== Action item ==
Scan the material for the word "Open", then return every line where it appears.

┄┄┄┄┄┄┄┄┄┄

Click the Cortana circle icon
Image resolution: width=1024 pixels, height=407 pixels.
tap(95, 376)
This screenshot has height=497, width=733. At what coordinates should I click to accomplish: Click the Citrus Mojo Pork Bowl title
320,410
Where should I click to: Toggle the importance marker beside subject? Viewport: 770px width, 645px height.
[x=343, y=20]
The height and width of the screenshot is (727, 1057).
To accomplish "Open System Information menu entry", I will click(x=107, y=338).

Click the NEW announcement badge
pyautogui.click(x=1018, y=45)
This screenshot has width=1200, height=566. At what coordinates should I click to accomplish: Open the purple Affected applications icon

┄┄┄┄┄┄┄┄┄┄

== Final answer ==
To accomplish "Open System Information menu entry", I will click(x=107, y=338).
This screenshot has width=1200, height=566. At what coordinates should I click to accomplish: Open the purple Affected applications icon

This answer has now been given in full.